# Enunciado 1:
Converta em lista numerada as linhas de dados apresentadas abaixo, depois do texto, começando pela linha que contém "The image size" e seguindo até a linha que contém "center [2175, 76].", ambas incluídas. Omita as linhas em branco.

# Texto para leitura:
4- Para o adequado exame do conteúdo do pedido, não basta apenas que se
investigue a questão sob a ótica da relação jurídica de direito material
subjacente e que ampara o bem da vida buscado em juízo, mas, ao revés,
também é necessário o exame de outros aspectos relacionados ao mérito,
como, por exemplo, os aspectos temporais que permitem identificar a
ocorrência de prescrição ou decadência e, ainda, os termos inicial e final da
relação jurídica de direito material. Precedentes.
5- O enquadramento da possibilidade jurídica do pedido, na vigência do
CPC/73, na categoria das condições da ação, sempre foi objeto de severas
críticas da doutrina brasileira, que reconhecia o fenômeno como um aspecto do mérito do processo, tendo sido esse o entendimento adotado pelo
CPC/15, conforme se depreende de sua exposição de motivos e dos
dispositivos legais que atualmente versam sobre os requisitos de
admissibilidade da ação.
6- A possibilidade jurídica do pedido após o CPC/15, pois, compõe uma
parcela do mérito em discussão no processo, suscetível de decomposição e
que pode ser examinada em separado dos demais fragmentos que o
compõem, de modo que a decisão interlocutória que versar sobre essa
matéria, seja para acolher a alegação, seja também para afastá-la, poderá
ser objeto de impugnação imediata por agravo de instrumento com base no
art. 1.015, II, CPC/15.
7- Recurso especial conhecido e provido.

# Enunciado 2:
Copie sem alterações o trecho do texto sobre a possibilidade jurídica do pedido que começa em "6- A possibilidade" e segue até "1.015, II, CPC/15.".

# Dados fornecidos:
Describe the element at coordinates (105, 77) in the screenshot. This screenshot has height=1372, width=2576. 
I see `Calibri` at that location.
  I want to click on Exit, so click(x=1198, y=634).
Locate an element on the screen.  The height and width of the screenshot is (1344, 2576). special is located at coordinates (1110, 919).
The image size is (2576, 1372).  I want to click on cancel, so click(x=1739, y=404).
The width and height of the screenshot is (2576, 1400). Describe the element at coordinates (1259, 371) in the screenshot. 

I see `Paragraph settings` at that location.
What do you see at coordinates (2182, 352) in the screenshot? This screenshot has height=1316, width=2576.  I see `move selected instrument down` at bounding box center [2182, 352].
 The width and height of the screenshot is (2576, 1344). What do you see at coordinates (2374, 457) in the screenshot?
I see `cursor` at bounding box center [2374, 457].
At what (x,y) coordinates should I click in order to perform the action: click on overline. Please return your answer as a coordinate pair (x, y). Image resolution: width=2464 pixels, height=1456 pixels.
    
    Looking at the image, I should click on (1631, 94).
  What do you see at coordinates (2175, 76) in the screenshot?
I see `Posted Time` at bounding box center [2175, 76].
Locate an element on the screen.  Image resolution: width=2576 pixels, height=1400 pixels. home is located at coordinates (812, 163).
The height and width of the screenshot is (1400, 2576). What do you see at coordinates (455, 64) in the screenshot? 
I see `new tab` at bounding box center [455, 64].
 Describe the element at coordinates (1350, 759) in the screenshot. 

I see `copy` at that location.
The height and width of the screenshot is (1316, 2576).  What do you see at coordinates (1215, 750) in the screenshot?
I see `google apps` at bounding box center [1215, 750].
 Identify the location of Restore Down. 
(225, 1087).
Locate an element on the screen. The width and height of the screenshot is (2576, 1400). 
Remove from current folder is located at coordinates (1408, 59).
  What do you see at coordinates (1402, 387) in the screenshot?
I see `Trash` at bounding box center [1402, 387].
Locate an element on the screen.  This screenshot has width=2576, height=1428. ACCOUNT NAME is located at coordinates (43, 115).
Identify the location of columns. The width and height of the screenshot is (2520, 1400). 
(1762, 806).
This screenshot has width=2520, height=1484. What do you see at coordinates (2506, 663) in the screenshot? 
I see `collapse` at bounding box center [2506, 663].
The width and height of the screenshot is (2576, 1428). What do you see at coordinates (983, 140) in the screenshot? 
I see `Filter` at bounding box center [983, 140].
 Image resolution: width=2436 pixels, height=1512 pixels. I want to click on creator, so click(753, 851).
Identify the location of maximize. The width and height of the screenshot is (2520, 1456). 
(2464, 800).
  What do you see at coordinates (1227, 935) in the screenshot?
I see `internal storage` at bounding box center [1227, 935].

# Resposta do exercício 1:
1. The image size is (2576, 1372).  I want to click on cancel, so click(x=1739, y=404).
2. The width and height of the screenshot is (2576, 1400). Describe the element at coordinates (1259, 371) in the screenshot. 
3. I see `Paragraph settings` at that location.
4. What do you see at coordinates (2182, 352) in the screenshot? This screenshot has height=1316, width=2576.  I see `move selected instrument down` at bounding box center [2182, 352].
5.  The width and height of the screenshot is (2576, 1344). What do you see at coordinates (2374, 457) in the screenshot?
6. I see `cursor` at bounding box center [2374, 457].
7. At what (x,y) coordinates should I click in order to perform the action: click on overline. Please return your answer as a coordinate pair (x, y). Image resolution: width=2464 pixels, height=1456 pixels.
8.     Looking at the image, I should click on (1631, 94).
9.   What do you see at coordinates (2175, 76) in the screenshot?
10. I see `Posted Time` at bounding box center [2175, 76].

# Resposta do exercício 2:
6- A possibilidade jurídica do pedido após o CPC/15, pois, compõe uma
parcela do mérito em discussão no processo, suscetível de decomposição e
que pode ser examinada em separado dos demais fragmentos que o
compõem, de modo que a decisão interlocutória que versar sobre essa
matéria, seja para acolher a alegação, seja também para afastá-la, poderá
ser objeto de impugnação imediata por agravo de instrumento com base no
art. 1.015, II, CPC/15.